There could be a perfect storm that creates a worst-case scenario – it may just be the accident of timing but if you are going to be fearful, fear this;

There is a pandemic which weakens the social fabric just as global warming reaches a tipping point causing additional widespread disruption, populism (present now) that runs rife (it is also driven by mass unemployment and dislocation caused by automation) and morphs into a new fascism, which combined with increased power block competition and population pressures on raw materials leads to a local war that escalates into world war III.

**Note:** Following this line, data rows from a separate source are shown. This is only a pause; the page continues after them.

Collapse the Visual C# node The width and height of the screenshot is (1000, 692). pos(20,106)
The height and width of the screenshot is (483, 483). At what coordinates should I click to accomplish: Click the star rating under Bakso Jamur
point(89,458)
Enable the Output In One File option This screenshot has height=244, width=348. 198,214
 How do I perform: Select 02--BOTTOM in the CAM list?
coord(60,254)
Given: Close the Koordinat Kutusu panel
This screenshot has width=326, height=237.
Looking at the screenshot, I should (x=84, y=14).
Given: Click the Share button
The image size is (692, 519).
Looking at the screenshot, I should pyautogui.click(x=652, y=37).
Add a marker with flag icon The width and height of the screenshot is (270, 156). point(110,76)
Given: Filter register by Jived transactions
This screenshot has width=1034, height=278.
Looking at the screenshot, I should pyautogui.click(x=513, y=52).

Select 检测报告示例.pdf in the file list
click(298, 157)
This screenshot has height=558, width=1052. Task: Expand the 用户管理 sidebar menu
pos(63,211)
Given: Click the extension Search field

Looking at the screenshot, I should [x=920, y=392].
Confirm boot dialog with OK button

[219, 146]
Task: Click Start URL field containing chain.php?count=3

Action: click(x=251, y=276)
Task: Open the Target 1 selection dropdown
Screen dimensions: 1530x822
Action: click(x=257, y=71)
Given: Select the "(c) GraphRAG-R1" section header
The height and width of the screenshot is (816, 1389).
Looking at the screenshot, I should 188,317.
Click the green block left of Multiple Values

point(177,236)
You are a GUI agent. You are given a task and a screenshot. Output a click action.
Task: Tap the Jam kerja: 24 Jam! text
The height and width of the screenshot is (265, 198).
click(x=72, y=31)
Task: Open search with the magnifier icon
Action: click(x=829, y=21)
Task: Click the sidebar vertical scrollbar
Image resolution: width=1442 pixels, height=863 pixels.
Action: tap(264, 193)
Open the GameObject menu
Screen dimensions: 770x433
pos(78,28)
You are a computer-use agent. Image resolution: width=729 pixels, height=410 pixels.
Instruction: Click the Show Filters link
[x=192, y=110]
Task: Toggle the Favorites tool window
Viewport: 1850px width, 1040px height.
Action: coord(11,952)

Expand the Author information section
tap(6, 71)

It may not all happen but potentially any one thing can be bad enough

We have to collectively control the variables in this equation;

[Catch up Development (Note: Catch Up) x (Resource depletion(Note: Finite) + Power Bloc Competition for resources)] + Population Pressure (Note: Population Growth) + Climate Change (Note: Climate Change)= Death, Famine, War and Pestilence (Note: The Four Horsemen)

Its worth looking at this again here since it sums up the problem precisely

Some of this bad stuff will happen (even if it is not catastrophic) the question for political engagement is how we moderate it and maintain civility whilst doing so.

Singular pessimism

All that may be bad enough, but there is another extreme view of the future which is known as the “the singularity” (Note: The Singularity). This is transformation point where homo sapiens are overtaken by machine intelligence. Those who subscribe to this view start with the J curve represented by continued economic growth and scientific progress. They observe that it is rising exponentially propose that at some point there is a flip-over to a completely new reality. There are many, some influential (including the late Steven Hawking) who see the creation of machine intelligence as a game changer. In the worst-case scenarios it outstrips and replaces us.


The next stage of history

Karl Marx projecting from Manchester in the 1840’s foresaw Communism as the final stage of history; after the phase of capitalist industrialisation the workers would seize the means of production and the wealth they produce would be shared (held in common).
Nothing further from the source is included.